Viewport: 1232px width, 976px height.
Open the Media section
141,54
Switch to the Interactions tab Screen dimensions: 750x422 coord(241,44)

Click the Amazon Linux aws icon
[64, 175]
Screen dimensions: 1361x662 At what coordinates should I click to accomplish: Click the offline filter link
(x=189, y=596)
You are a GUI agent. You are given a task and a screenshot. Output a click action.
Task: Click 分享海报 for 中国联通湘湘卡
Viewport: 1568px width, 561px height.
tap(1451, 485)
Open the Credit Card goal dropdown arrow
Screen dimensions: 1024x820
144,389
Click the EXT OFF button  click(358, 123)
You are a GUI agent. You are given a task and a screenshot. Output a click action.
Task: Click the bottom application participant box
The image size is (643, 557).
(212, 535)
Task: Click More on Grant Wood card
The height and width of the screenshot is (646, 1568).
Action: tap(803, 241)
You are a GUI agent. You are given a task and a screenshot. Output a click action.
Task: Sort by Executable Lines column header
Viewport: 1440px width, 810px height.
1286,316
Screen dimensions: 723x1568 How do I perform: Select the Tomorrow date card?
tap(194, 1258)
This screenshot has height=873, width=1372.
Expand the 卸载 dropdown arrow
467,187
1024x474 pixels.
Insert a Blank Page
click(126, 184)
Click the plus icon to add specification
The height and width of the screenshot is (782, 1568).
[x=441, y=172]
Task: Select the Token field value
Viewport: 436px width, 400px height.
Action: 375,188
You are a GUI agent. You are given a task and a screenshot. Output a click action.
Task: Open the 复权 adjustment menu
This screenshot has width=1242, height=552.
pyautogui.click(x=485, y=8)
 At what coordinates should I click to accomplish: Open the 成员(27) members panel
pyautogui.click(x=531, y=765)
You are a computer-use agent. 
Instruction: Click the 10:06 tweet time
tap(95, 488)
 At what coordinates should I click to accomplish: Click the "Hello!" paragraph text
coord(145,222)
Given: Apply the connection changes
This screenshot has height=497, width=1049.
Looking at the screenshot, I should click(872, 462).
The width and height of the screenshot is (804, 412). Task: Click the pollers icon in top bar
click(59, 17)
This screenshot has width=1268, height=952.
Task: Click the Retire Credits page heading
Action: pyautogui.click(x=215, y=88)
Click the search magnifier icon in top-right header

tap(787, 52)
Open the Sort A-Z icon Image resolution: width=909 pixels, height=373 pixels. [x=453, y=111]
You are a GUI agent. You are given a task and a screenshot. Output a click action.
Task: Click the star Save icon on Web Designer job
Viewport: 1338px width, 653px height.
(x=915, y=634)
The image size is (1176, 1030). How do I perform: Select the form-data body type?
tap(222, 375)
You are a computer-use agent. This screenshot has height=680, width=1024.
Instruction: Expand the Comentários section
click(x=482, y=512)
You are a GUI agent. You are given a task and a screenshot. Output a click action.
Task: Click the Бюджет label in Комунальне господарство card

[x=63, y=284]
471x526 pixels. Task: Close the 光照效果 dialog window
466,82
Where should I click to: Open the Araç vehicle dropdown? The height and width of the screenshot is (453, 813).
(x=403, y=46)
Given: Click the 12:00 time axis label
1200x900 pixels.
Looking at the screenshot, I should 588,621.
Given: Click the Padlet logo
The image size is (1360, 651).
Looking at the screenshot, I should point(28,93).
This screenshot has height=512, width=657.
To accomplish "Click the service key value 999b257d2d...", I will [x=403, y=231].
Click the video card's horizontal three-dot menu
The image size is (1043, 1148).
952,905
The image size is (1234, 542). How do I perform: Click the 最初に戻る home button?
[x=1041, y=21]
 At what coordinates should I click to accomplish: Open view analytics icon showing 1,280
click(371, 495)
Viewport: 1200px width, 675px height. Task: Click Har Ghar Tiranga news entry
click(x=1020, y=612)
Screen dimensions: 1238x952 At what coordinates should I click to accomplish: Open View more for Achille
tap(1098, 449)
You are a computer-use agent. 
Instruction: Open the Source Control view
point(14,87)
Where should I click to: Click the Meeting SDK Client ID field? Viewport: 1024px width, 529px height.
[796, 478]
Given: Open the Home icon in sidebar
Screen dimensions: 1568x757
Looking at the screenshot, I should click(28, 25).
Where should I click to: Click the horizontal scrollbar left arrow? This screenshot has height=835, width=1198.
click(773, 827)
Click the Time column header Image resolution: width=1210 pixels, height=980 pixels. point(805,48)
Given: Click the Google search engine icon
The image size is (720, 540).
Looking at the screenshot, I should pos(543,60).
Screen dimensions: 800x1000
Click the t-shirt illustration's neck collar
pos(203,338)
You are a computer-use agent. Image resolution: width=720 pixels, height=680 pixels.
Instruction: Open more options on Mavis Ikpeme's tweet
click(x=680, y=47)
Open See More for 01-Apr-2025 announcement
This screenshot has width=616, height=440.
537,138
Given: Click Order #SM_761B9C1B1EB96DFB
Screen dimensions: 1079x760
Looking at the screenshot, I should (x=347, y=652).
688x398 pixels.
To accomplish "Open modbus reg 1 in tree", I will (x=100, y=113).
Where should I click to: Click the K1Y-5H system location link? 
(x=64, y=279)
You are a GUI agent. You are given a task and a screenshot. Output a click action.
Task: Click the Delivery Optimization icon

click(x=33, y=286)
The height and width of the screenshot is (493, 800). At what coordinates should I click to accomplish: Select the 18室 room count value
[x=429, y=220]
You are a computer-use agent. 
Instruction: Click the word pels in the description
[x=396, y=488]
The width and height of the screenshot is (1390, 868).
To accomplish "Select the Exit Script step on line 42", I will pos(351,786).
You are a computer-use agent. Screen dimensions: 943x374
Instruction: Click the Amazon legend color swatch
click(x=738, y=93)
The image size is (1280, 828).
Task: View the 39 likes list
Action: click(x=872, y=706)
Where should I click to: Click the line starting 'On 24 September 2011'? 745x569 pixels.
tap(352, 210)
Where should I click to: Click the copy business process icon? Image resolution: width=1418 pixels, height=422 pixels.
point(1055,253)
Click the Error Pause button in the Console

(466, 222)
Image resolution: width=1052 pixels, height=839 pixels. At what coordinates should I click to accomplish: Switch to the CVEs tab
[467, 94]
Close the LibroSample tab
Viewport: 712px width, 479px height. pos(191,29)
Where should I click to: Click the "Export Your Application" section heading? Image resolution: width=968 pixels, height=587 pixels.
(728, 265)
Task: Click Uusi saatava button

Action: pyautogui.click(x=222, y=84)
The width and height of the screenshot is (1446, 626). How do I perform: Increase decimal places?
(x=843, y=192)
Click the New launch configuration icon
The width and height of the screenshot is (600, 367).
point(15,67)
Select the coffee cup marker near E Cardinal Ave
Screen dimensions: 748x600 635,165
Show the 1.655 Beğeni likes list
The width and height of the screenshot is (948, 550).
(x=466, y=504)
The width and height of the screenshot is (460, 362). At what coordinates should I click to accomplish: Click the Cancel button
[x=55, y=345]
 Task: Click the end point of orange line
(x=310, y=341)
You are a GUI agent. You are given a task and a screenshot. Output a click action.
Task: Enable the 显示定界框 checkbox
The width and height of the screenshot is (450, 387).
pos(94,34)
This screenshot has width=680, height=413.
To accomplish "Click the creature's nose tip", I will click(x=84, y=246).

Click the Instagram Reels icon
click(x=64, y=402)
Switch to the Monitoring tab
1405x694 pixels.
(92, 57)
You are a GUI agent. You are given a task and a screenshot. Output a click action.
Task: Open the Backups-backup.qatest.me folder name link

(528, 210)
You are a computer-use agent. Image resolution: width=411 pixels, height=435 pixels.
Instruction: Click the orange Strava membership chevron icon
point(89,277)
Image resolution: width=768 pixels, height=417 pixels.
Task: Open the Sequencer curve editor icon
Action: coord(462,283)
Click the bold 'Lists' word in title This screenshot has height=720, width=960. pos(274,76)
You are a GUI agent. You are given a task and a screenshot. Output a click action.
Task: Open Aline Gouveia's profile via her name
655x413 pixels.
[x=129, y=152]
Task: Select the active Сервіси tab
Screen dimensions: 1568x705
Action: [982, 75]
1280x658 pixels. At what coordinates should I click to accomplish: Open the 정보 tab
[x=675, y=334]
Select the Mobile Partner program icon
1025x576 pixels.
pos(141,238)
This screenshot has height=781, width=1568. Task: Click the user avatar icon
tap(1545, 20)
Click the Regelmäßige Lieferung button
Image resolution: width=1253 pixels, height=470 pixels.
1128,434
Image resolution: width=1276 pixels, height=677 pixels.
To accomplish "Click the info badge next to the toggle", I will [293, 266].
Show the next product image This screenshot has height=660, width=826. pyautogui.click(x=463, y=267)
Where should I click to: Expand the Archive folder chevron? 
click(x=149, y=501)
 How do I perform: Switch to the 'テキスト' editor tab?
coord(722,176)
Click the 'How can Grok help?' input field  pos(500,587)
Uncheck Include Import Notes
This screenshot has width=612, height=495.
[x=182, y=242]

> WORK INSTRUCTIONS
Search the listing for the word "column", and copy every line in which it is found.

> RESULT OF THIS EXERCISE
Task: Sort by Executable Lines column header
Click the Time column header Image resolution: width=1210 pixels, height=980 pixels. point(805,48)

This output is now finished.